* [Supplied records]:
........
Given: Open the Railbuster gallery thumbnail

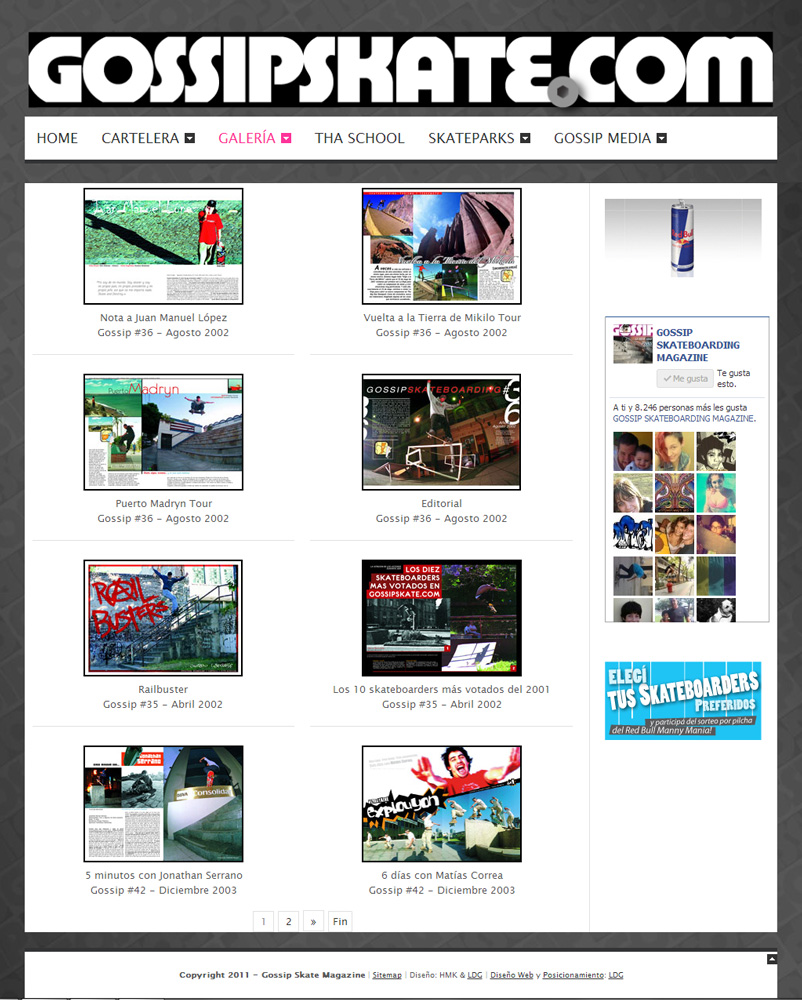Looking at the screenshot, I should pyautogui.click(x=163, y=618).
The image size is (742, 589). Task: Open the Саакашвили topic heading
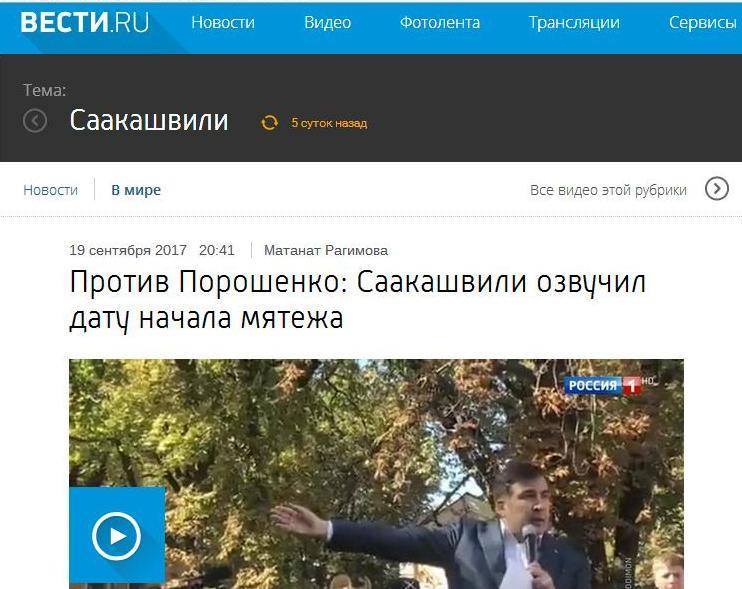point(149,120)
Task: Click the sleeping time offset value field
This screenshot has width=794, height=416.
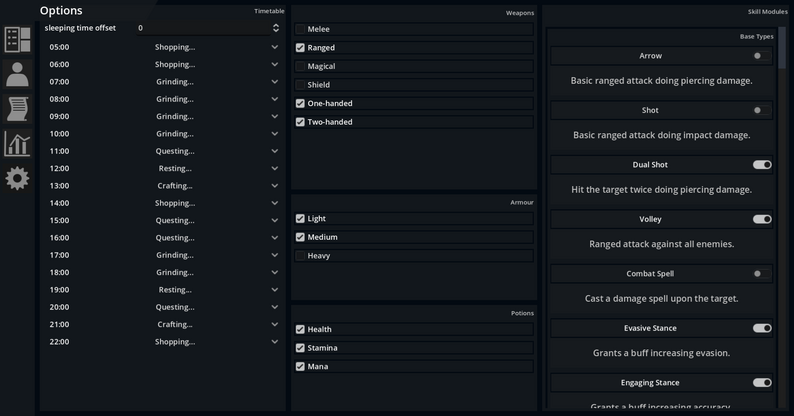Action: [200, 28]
........
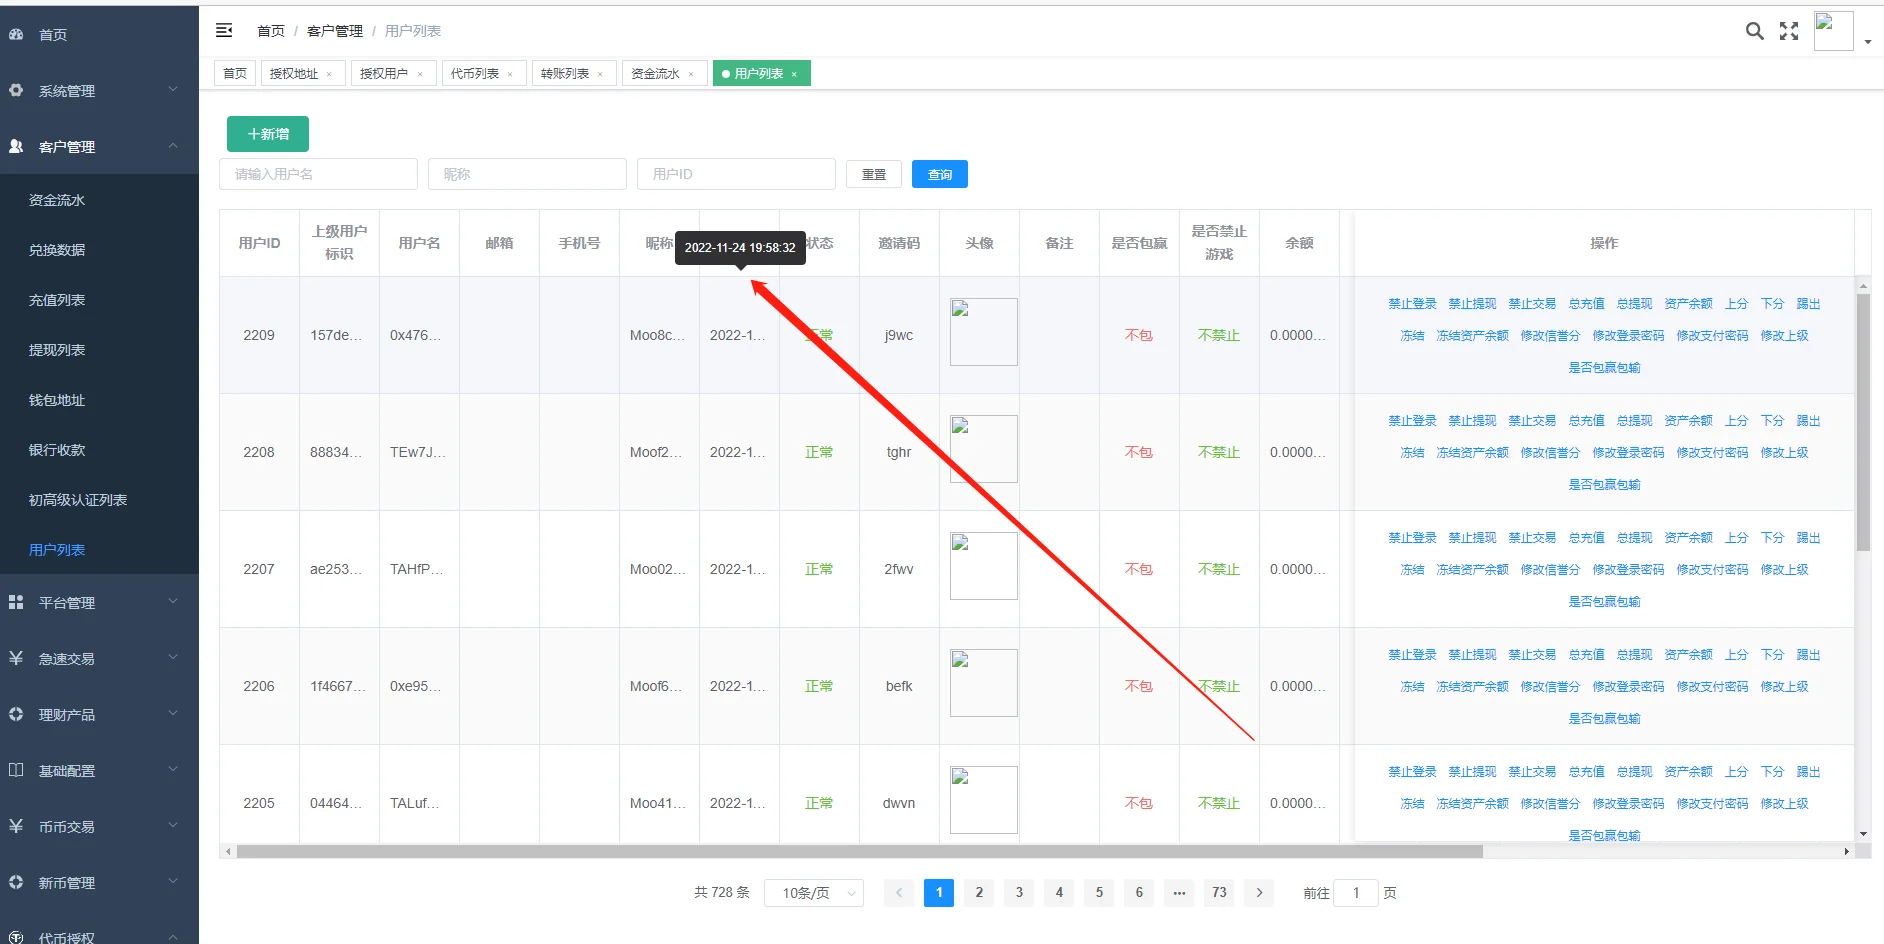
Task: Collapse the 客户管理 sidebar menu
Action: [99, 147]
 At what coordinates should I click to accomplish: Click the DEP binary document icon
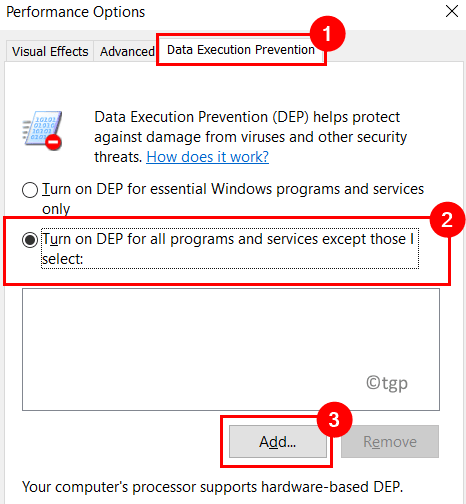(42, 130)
........
For this exercise, transcribe exactly the part of the records above that opens with the line containing "Given: Open the Railbuster gallery thumbnail" and closes with the one containing "Task: Click the". Pictures are not part of the copy.

Given: Open the Railbuster gallery thumbnail

Looking at the screenshot, I should pyautogui.click(x=163, y=618).
The image size is (742, 589). Task: Open the Саакашвили topic heading
point(149,120)
Task: Click the sleeping time offset value field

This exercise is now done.